◆ Data section
## begin
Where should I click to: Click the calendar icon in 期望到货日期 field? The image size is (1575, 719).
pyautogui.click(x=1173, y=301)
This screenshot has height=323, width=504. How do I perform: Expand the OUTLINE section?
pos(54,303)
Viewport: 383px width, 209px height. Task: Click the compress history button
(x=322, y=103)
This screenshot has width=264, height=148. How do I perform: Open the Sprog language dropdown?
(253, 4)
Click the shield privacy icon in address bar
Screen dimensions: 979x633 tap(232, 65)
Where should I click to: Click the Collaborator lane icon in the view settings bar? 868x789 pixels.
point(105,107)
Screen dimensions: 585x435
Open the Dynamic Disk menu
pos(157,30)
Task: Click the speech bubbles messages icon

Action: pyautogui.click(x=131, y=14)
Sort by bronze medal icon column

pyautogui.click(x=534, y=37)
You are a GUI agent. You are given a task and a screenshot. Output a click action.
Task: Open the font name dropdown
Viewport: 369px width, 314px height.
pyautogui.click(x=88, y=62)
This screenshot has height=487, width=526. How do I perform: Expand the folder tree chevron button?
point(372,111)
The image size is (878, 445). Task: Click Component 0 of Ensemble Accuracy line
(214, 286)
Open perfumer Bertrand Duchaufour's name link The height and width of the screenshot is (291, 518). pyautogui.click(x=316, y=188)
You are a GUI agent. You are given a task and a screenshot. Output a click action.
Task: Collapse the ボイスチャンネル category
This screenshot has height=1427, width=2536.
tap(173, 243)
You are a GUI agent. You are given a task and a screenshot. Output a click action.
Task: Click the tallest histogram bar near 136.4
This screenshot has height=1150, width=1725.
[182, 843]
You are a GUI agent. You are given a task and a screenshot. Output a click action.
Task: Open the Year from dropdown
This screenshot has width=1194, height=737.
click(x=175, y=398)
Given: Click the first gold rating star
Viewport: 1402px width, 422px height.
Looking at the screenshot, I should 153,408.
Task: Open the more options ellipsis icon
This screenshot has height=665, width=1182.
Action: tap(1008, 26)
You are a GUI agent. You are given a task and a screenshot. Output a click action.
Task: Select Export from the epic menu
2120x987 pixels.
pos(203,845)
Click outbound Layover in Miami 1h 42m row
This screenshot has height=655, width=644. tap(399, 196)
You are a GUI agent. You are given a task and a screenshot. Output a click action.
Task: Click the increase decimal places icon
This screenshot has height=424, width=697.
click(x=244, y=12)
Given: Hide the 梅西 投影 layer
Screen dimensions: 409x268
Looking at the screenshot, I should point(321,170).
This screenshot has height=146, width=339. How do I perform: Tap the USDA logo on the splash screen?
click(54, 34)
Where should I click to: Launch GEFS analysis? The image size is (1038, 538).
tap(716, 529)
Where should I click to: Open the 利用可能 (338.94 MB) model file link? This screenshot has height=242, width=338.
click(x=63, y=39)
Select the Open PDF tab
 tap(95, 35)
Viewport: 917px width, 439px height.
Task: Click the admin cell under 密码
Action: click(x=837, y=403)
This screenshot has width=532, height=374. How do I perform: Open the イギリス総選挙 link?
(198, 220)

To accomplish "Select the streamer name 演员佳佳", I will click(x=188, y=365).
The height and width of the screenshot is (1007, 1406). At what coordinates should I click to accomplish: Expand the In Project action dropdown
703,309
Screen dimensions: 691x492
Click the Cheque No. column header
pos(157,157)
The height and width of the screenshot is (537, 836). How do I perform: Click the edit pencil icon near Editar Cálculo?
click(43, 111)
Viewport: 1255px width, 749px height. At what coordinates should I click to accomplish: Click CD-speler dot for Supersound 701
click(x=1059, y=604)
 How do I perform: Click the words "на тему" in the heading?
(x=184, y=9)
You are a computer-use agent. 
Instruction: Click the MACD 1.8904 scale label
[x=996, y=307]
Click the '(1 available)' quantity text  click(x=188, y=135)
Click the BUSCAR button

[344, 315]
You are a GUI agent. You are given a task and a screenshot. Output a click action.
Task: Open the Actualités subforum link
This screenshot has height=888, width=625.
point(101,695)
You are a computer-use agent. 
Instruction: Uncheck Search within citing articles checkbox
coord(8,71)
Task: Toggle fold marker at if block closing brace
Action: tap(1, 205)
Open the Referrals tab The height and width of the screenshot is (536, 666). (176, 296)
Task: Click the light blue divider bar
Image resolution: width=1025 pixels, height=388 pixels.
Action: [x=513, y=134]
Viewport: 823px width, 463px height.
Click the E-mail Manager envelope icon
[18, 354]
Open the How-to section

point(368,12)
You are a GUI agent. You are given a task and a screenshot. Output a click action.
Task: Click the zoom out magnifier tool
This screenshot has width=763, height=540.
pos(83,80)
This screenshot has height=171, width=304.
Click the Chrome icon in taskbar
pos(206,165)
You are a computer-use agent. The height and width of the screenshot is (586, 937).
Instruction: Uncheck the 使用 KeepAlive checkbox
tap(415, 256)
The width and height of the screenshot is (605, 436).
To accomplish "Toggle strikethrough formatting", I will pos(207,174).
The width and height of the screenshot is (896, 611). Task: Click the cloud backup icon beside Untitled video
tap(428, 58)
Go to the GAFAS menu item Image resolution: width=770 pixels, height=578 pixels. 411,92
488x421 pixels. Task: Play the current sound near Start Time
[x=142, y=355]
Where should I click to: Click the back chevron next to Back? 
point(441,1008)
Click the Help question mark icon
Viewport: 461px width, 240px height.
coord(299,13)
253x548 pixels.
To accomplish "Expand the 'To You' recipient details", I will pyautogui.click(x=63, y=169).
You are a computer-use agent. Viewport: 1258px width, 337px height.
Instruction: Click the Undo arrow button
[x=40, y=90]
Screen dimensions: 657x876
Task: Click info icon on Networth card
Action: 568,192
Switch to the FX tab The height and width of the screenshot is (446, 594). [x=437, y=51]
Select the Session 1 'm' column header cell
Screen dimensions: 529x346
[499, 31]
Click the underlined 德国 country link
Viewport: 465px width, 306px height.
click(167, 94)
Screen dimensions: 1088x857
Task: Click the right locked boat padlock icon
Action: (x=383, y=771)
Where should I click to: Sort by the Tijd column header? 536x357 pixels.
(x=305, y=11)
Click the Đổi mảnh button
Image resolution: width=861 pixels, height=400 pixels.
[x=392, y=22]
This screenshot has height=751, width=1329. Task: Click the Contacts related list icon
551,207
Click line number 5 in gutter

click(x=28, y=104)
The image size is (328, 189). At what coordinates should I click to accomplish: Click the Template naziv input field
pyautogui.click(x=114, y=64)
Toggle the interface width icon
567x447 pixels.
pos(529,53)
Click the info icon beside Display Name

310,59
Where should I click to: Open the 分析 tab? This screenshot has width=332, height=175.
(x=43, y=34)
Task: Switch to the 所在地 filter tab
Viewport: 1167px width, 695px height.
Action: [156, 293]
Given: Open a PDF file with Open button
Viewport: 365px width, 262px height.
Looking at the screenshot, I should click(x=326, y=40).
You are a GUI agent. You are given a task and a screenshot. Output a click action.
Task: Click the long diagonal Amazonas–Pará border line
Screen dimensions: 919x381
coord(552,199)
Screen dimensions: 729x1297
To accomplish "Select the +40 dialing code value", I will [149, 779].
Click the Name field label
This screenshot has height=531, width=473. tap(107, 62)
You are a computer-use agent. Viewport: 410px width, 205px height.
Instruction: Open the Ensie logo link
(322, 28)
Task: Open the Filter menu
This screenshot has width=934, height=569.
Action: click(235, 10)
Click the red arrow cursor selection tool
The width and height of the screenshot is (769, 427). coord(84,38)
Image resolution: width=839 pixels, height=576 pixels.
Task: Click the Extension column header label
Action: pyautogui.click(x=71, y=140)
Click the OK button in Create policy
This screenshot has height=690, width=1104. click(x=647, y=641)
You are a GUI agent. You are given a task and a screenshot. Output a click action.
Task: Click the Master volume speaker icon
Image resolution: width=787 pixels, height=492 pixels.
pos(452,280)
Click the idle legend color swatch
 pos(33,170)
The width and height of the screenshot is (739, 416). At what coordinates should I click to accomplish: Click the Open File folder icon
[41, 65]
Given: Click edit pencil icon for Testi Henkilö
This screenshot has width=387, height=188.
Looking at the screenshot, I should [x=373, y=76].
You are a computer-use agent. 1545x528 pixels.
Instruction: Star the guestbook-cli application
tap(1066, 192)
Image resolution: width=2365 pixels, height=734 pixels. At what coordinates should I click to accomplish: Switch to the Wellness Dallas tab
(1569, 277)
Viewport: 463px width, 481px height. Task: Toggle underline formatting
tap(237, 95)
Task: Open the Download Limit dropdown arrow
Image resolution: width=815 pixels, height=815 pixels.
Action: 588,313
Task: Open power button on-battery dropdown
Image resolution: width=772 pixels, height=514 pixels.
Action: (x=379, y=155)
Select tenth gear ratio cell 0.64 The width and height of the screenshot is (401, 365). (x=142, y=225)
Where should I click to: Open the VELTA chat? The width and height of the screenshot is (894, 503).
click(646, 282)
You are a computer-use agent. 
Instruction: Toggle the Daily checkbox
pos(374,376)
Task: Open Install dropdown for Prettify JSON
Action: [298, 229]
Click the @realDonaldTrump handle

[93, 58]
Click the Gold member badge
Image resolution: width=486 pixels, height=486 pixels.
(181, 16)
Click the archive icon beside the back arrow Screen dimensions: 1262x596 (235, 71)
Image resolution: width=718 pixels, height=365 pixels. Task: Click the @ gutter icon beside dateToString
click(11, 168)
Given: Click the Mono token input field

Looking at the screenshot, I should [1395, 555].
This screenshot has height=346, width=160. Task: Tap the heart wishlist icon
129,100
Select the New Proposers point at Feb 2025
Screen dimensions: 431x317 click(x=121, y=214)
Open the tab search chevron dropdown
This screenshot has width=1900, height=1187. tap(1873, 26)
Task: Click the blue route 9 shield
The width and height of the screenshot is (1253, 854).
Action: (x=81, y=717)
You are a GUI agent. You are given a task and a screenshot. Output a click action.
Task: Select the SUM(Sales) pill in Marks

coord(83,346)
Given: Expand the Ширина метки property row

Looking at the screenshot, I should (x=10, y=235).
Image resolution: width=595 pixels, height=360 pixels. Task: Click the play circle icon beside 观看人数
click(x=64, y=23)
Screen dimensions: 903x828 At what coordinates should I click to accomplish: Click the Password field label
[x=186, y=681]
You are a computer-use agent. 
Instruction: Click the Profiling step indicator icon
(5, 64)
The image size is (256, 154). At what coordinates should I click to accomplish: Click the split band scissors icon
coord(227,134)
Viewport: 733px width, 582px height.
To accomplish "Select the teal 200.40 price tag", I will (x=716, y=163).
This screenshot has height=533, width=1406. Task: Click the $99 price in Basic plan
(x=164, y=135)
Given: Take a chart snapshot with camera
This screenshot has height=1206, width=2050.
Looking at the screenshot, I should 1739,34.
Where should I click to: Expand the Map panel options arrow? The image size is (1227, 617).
## end
◆ Exercise task
Update the lines from the line with "Click line number 5 in gutter" up to and including the line with "pos(33,170)": rewrite only those lines with "Master volume" changed to "Main volume", leaving everything else as it is.

◆ The reply
Click line number 5 in gutter

click(x=28, y=104)
The image size is (328, 189). At what coordinates should I click to accomplish: Click the Template naziv input field
pyautogui.click(x=114, y=64)
Toggle the interface width icon
567x447 pixels.
pos(529,53)
Click the info icon beside Display Name

310,59
Where should I click to: Open the 分析 tab? This screenshot has width=332, height=175.
(x=43, y=34)
Task: Switch to the 所在地 filter tab
Viewport: 1167px width, 695px height.
Action: [156, 293]
Given: Open a PDF file with Open button
Viewport: 365px width, 262px height.
Looking at the screenshot, I should click(x=326, y=40).
You are a GUI agent. You are given a task and a screenshot. Output a click action.
Task: Click the long diagonal Amazonas–Pará border line
Screen dimensions: 919x381
coord(552,199)
Screen dimensions: 729x1297
To accomplish "Select the +40 dialing code value", I will [149, 779].
Click the Name field label
This screenshot has height=531, width=473. tap(107, 62)
You are a computer-use agent. Viewport: 410px width, 205px height.
Instruction: Open the Ensie logo link
(322, 28)
Task: Open the Filter menu
This screenshot has width=934, height=569.
Action: click(235, 10)
Click the red arrow cursor selection tool
The width and height of the screenshot is (769, 427). coord(84,38)
Image resolution: width=839 pixels, height=576 pixels.
Task: Click the Extension column header label
Action: pyautogui.click(x=71, y=140)
Click the OK button in Create policy
This screenshot has height=690, width=1104. click(x=647, y=641)
You are a GUI agent. You are given a task and a screenshot. Output a click action.
Task: Click the Main volume speaker icon
Image resolution: width=787 pixels, height=492 pixels.
pos(452,280)
Click the idle legend color swatch
 pos(33,170)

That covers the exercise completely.